_Stated goal:_ Put everything in the entries from the line containing "Screen dimensions: 1347x896" down to the line containing "point(103,177)" into a JSON list of strings, one string per line, with blank lines skipped. Leave the pictures out.

_Dataset records:_
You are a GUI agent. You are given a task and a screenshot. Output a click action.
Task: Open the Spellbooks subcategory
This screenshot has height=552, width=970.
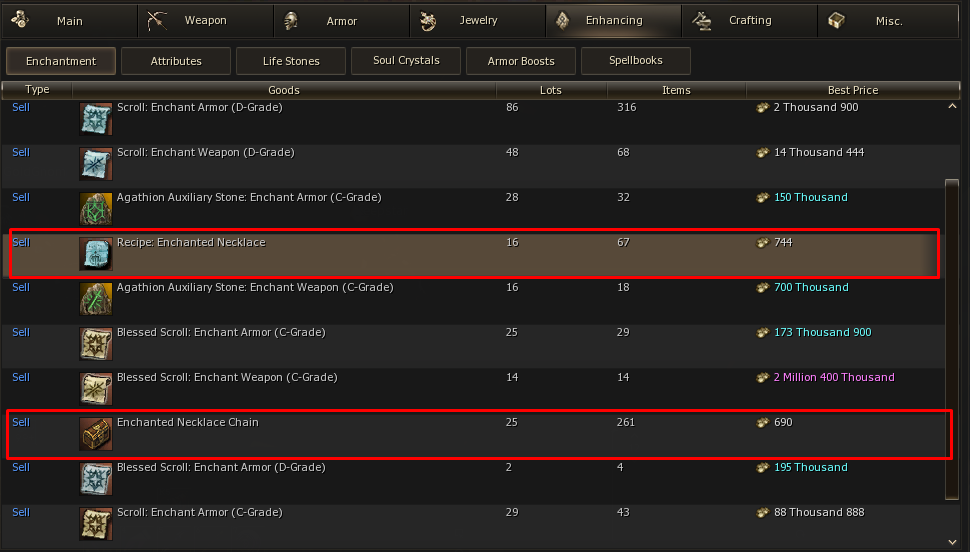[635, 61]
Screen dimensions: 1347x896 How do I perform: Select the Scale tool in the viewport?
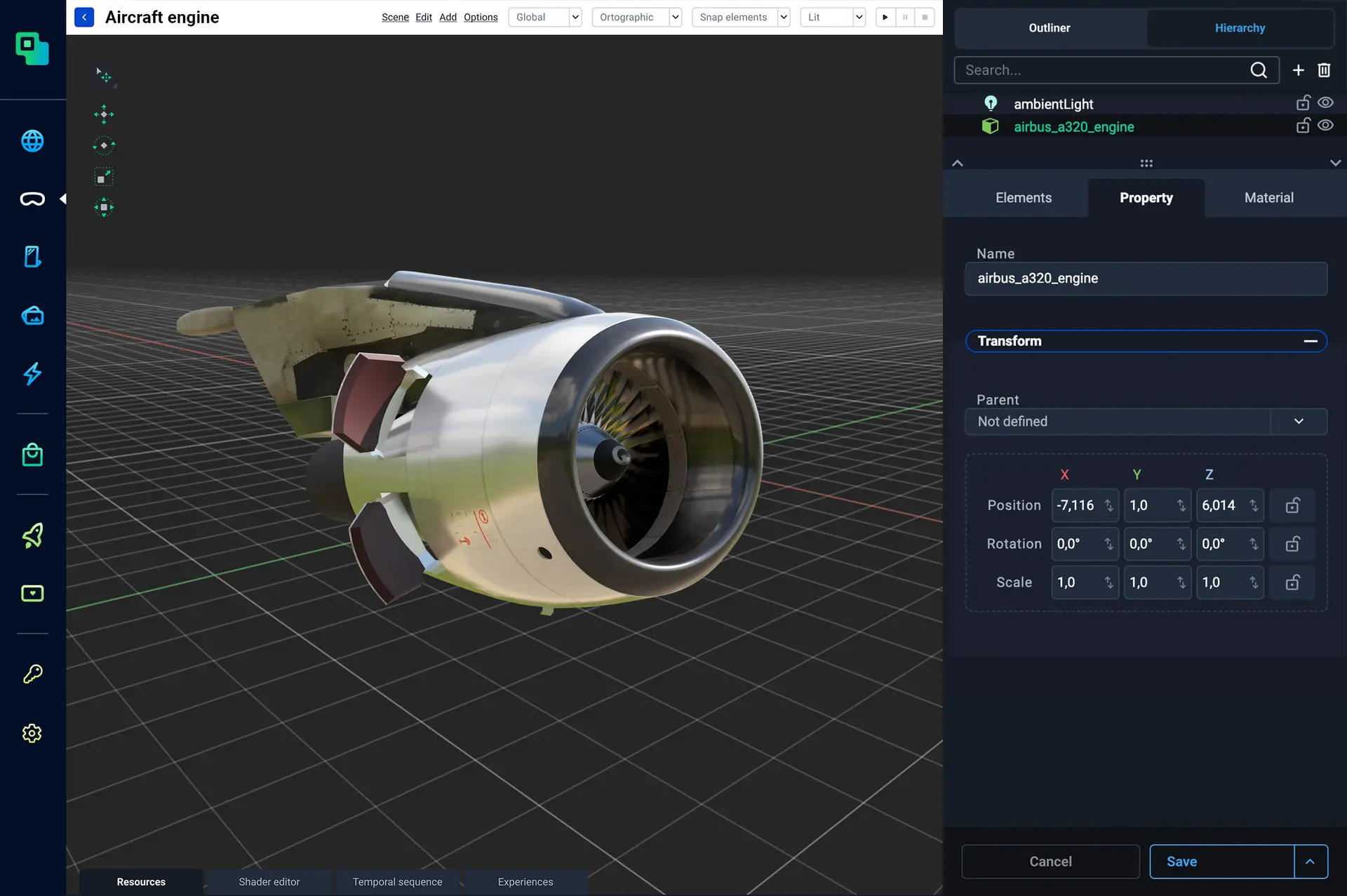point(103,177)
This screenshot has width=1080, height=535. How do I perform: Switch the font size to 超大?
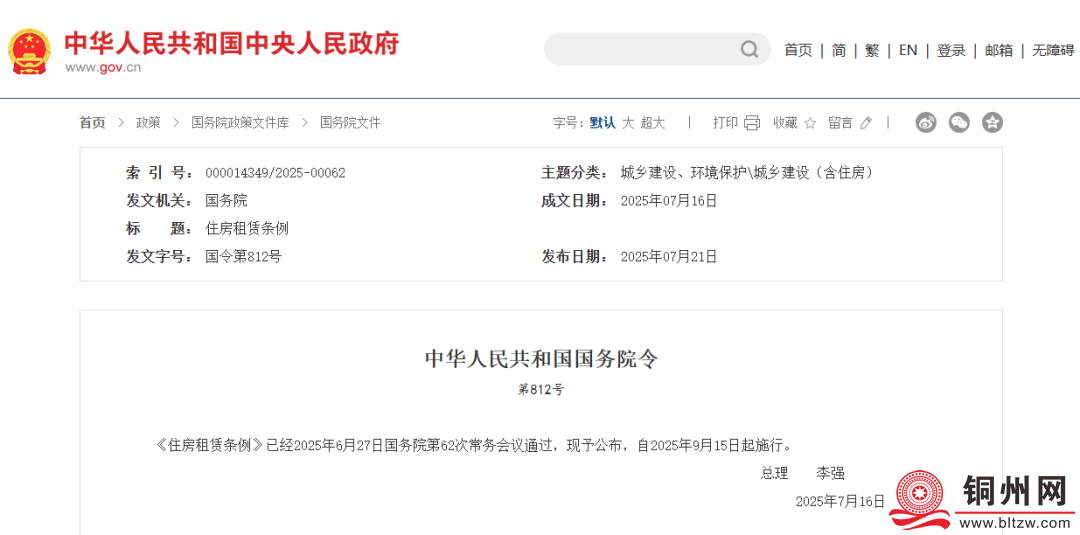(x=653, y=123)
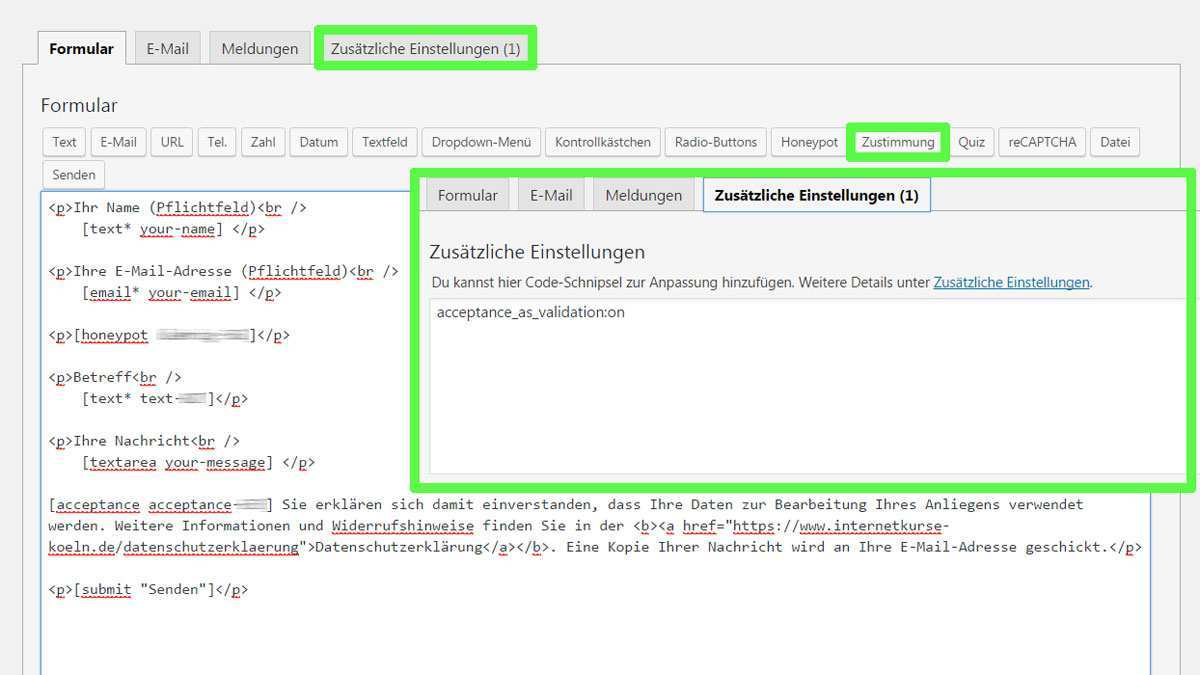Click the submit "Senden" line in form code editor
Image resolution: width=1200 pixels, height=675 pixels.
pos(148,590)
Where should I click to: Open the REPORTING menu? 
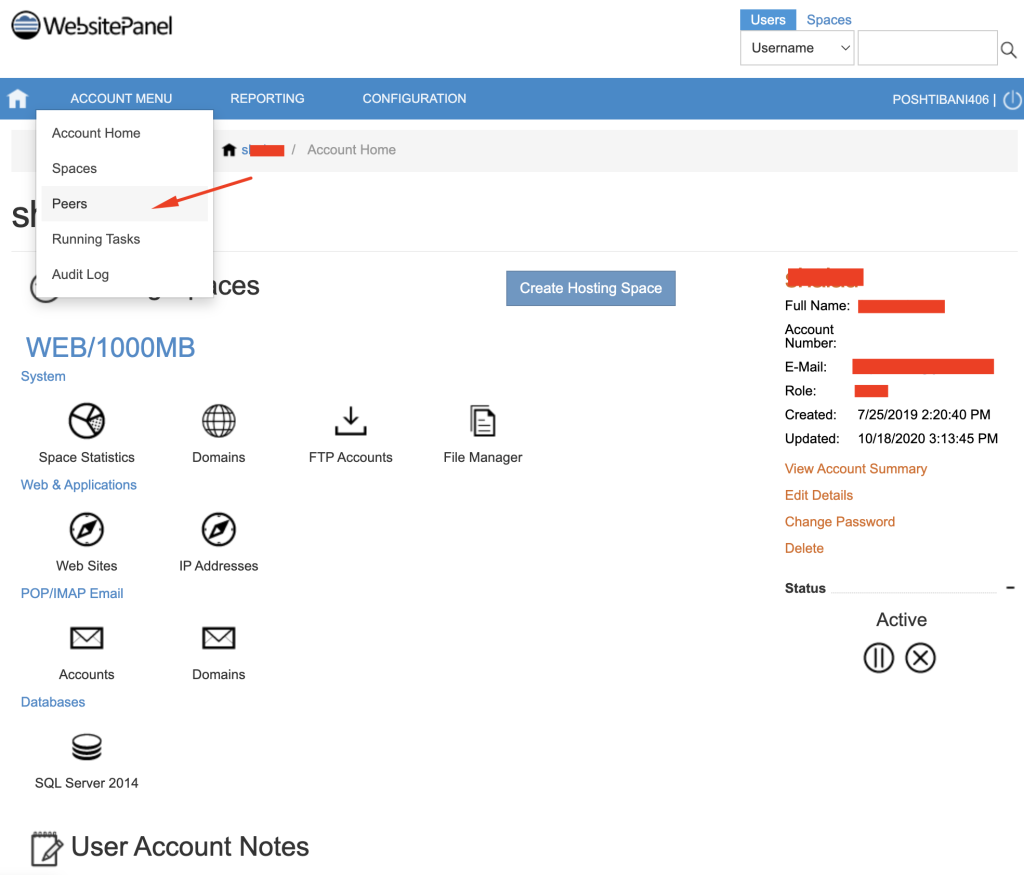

_Solution to this exercise:_
[
  "Screen dimensions: 1347x896 How do I perform: Select the Scale tool in the viewport?",
  "point(103,177)"
]